Pairs to Monitor: EUR/USD, USD/CAD, USD/JPY, AUD/USD.
Technical Analysis:
AUD/USD: Dead Cat Bounce targets 0.925 (Below 0.93)
The Dead Cat bounce has to be my favourite setup, not only because the name is slightly comical but also because it is easy to identify and relatively reliable.
Indeed here we have a solid bearish bar followed by 'sheepish' retracement price action floating towards a resistance zone. Regardless of the outcome as a price action set-up I find it very appealing for a short position.
Options to enter are live at market with stop above the resistance area (up to you where). Alternatively you can set up a sell-limit order closer to the pivot line to anticipate 'one last gasp' before the losses resume.
A break above 0.9308 invalidates the analysis.
Brent Oil: Tweezer Bottom above Monthly Pivot
5 trading sessions ago we saw a Shooting Star Reversal followed by a Spinning Top/Rikshaw Man Doji, followed by 3 Hanging Men Reversals.
Just because the name states (or implies) 'reversal' or it doesn't mean it has to be one. It could just be a temporary weakness to a movement and sideways trading.
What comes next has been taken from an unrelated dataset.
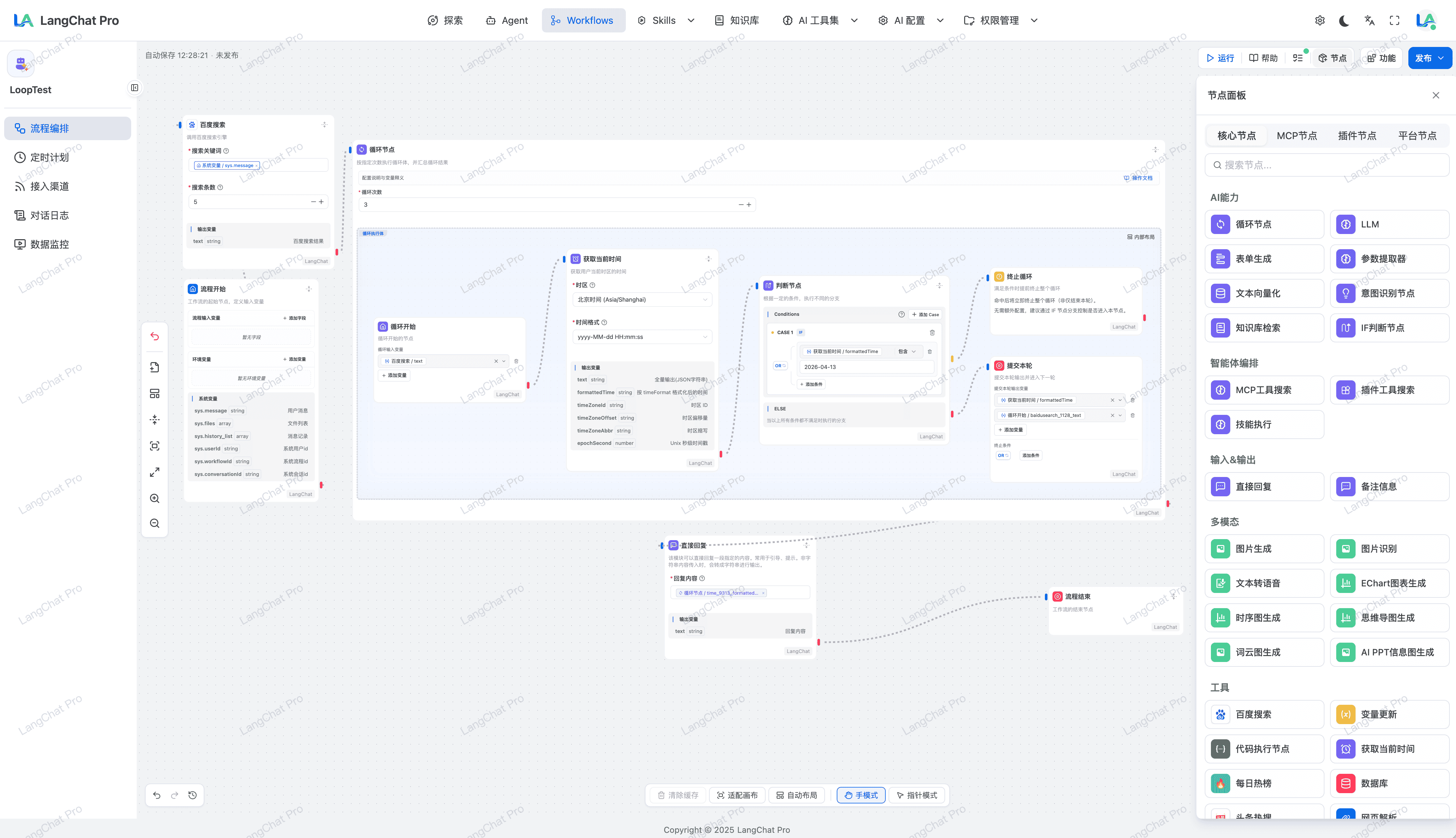Switch to 指针模式 pointer mode
Viewport: 1456px width, 838px height.
pos(917,795)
As long as we remain above the Monthly Pivot then I suspect we are nearing the end of a correction and the 'Hanging Man Reversal' will turn out to be bullish hammers.
Also notice that the past 2 trading sessions have produced a 'Tweezer Bottom' with yesterday's inside bar showing a reduction of volatility whilst also respecting the Monthly Pivot.
The next target remains $110.80 and bullish setups on lower timeframes (H4, H1, and H15) could be considered above $105.80 with a break below $108.30 confirming the analysis invalidated.